セメント系固化材を使用した地盤をバイオの力で安全にする
軟弱な地盤を改良する際に使われることが多い「セメント系固化材」は、現在、住宅工事や公共工事の現場で広く使われている。ところがそのようなセメント系固化材を使った改良土からは、発がん性物質である「六価クロム」が発生することがある。
そこで同社がこの問題解決のために研究開発したのが、セメント系固化剤に添加することで六価クロムによる土壌汚染を防止する液体状の商品「改良6出なし」だ。主成分は自然界にある菌の一種である「放線菌ST13株」。東京工科大学の杉山康友教授が土の中から発見したもので、同社が教授と共に6年の歳月をかけて研究・開発、安全性の確認を行い、製品化した。(特許NO.4395870)
地盤の表層改良工事では土壌にまいて撹拌して使う。
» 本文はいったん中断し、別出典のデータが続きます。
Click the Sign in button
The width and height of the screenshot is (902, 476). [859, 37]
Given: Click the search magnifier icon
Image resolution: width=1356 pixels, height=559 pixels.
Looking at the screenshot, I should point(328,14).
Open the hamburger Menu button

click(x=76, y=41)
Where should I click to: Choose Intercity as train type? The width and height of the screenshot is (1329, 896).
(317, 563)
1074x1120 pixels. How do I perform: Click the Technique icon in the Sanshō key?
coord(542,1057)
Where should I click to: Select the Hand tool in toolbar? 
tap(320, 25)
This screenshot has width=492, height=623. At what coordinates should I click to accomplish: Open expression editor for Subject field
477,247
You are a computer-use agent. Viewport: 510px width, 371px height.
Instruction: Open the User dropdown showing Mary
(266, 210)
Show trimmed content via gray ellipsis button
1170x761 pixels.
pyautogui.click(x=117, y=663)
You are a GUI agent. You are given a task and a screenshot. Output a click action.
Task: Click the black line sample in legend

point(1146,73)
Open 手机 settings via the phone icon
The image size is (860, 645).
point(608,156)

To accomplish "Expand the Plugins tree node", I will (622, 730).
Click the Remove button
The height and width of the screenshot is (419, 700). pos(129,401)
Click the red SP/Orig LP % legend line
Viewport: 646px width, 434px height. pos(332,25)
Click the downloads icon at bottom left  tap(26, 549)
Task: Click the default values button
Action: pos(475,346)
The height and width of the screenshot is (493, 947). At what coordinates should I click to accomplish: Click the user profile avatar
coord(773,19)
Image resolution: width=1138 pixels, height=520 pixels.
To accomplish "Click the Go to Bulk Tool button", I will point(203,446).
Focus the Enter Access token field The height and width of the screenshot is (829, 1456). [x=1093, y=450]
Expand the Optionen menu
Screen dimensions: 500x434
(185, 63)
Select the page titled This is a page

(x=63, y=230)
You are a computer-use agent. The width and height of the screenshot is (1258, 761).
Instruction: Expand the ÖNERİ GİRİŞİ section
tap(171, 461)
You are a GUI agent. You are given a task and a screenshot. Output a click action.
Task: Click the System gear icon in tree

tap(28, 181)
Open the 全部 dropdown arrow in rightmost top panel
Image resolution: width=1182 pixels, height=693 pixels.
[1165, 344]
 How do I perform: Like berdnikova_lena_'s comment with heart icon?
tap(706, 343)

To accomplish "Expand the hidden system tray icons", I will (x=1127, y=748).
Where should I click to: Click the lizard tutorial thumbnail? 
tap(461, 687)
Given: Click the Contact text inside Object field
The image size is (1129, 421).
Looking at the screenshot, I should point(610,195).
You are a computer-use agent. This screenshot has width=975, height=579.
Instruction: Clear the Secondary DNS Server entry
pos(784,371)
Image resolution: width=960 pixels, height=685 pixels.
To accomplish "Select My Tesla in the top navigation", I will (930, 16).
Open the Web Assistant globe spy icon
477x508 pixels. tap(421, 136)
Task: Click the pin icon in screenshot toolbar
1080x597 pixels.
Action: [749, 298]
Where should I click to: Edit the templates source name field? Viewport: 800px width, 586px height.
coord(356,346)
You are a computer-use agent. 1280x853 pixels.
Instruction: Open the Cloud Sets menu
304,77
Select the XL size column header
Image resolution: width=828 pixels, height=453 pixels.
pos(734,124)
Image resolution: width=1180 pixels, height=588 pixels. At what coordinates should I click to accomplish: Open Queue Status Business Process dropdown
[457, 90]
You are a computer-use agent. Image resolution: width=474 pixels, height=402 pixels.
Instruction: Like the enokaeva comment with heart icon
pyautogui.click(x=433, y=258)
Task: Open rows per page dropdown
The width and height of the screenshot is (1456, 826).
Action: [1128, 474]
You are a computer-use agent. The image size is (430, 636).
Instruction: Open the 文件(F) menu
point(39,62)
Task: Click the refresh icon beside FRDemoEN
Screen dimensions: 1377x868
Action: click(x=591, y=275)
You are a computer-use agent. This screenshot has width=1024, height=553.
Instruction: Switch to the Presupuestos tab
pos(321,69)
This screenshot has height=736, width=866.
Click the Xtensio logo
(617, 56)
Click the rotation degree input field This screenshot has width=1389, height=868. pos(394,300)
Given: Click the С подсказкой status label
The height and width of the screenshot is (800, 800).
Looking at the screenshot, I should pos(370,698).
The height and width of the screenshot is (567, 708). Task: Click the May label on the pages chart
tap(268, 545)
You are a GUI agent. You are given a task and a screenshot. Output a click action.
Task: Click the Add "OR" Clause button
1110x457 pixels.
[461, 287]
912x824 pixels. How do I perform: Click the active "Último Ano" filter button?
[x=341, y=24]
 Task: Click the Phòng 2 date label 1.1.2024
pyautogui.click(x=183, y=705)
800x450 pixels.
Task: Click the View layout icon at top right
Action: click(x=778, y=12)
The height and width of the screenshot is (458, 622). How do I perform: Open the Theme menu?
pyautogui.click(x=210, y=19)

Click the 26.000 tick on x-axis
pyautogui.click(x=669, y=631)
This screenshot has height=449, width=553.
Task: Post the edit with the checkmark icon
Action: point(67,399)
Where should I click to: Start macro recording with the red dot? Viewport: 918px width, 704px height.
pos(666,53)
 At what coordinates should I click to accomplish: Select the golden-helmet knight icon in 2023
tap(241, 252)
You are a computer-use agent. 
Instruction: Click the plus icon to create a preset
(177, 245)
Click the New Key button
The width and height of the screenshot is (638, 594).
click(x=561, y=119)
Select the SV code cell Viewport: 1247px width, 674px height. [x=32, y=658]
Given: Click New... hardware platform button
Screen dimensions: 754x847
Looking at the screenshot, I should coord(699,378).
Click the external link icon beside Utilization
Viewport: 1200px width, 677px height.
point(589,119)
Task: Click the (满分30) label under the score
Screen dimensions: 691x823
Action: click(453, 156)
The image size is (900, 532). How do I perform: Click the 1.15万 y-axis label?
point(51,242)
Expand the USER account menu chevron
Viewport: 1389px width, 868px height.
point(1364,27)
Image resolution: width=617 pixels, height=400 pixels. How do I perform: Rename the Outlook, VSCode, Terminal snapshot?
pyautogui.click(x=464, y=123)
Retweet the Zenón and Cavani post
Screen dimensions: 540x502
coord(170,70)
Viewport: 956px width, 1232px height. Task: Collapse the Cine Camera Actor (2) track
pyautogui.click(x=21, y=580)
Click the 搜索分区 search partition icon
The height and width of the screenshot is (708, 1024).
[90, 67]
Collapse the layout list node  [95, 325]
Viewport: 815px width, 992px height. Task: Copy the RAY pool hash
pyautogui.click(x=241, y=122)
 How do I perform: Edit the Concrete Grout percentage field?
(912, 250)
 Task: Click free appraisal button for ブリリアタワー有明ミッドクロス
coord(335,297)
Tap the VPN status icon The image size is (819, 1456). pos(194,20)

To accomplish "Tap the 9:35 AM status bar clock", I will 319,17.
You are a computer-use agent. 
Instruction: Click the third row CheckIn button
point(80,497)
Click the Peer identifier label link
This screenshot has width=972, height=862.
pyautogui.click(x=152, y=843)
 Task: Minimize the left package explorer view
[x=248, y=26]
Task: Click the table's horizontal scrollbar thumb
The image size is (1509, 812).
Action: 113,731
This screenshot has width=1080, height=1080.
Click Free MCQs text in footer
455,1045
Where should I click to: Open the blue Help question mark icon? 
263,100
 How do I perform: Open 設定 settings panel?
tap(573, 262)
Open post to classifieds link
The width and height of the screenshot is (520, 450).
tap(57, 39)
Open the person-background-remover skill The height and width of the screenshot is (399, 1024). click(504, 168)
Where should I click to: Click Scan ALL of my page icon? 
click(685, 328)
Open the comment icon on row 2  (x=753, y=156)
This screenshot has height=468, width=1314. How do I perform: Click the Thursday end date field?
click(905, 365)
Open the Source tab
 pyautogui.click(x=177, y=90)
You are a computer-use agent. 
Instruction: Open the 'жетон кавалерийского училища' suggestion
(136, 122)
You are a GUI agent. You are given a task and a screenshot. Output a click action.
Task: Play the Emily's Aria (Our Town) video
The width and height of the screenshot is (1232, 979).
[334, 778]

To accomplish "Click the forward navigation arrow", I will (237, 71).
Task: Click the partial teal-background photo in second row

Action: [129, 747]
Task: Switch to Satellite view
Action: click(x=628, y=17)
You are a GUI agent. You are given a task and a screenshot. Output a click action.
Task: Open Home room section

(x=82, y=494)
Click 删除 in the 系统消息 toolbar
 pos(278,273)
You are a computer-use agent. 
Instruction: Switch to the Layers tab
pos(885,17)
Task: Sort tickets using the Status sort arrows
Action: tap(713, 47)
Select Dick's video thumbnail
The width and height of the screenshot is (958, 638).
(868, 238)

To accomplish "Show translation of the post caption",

柱状改良工事の場合はスラリーに混ぜて使うことで、一週間ほどで六価クロムを安全な三価クロムの状態に還元できる。現在、公共工事では地盤改良工事の際に六価クロム溶出試験の実施が義務付けられており、住宅地では六価クロム等で汚染された土壌であることがわかると、土地の資産価値が落ちる可能性がある。
安心、安全な土壌であることは、その土地で生活する人々の健康と資産価値を守ることでもある。「改良6出なし」はまさに土壌改良の救世主であり、今後ますます注目されるだろう。